China, for one, has been working on anti-satellite weapons since the 1960s. Under its Program 640, China has explored multiple anti-satellite technologies such as missiles, kinetic kill vehicles, lasers, space early warning and target discrimination components. However, the program was abandoned in the 1980s.
In 1986, China initiated its Project 863 program, which aims to overcome its technological limitations in areas critical to its national security. Under the project, China may have developed lasers that can blind the optical equipment of reconnaissance satellites and laid the groundwork for laser-based anti-satellite weapons that can physically destroy military satellites.
In 2006, China reportedly illuminated a US satellite with a ground-based laser in an apparent anti-satellite weapon test. The ground-based laser was reportedly designed to damage or blind reconnaissance satellites and could also be used to guide kinetic weapons against the targeted satellite. China followed up the test in 2007 when it destroyed one of its non-operational weather satellites using a ballistic missile.

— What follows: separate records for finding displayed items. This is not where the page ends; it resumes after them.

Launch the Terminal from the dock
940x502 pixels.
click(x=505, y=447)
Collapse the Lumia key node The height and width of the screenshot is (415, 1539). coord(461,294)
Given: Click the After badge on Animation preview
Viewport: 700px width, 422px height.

Since then, China has developed multiple anti-satellite technologies such as kinetic-kill missiles, ground-based lasers, orbiting space robots, space surveillance, satellite jammers, cyber capabilities and directed-energy weapons.

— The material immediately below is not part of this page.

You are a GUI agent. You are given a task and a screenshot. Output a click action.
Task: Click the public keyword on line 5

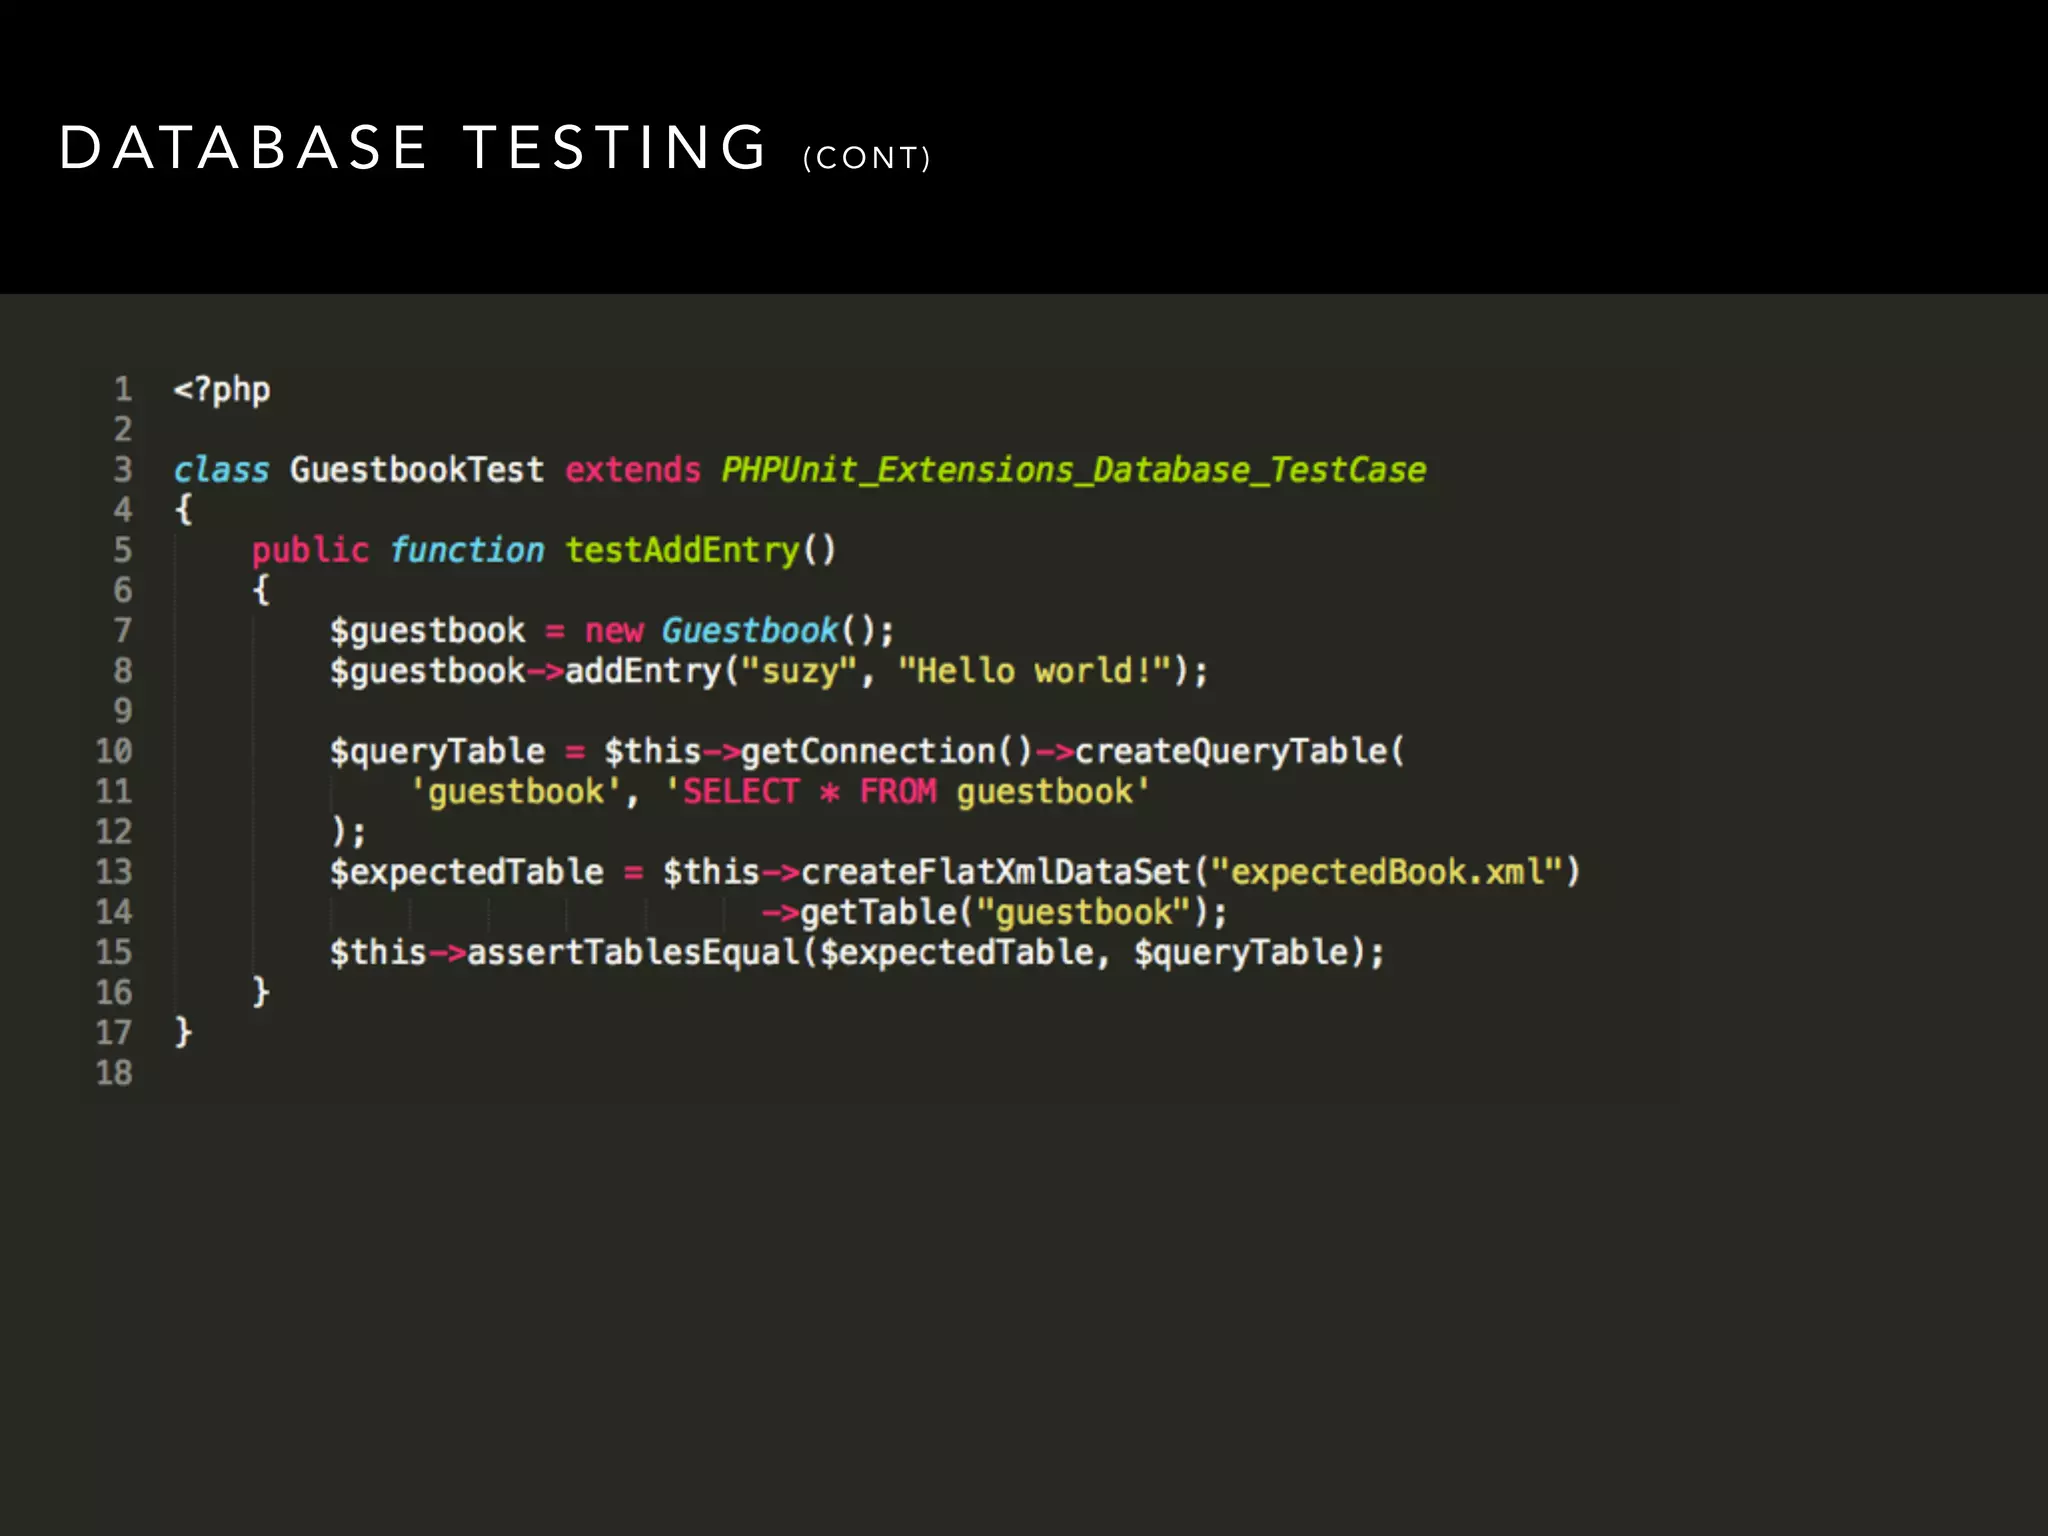tap(310, 550)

Russia’s anti-satellite weapons program began in the 1950s, with the proposal to use Moscow’s nuclear-tipped interceptor missiles against satellites. However, this was recognized as a poor option as the nuclear blast would also destroy all nearby friendly satellites.
In the 1960s, Russia tested a co-orbital anti-satellite weapon, in which the weapon was launched into the same orbit as the target satellite and moved close enough to destroy it with fragmentation. To date, this system remains Russia’s only dedicated anti-satellite weapon.
Russia also explored other anti-satellite weapons concepts in the 1970s and 1980s, such as autocannon-armed space stations and aircraft-mounted lasers.
In 2021, Russia successfully tested its Nudol PL-19 anti-ballistic missile against one of its inactive satellites. The test created a huge cloud of space debris, which forced personnel aboard the International Space Station (ISS) to take shelter on multiple occasions and raised concerns about the growing militarization of outer space.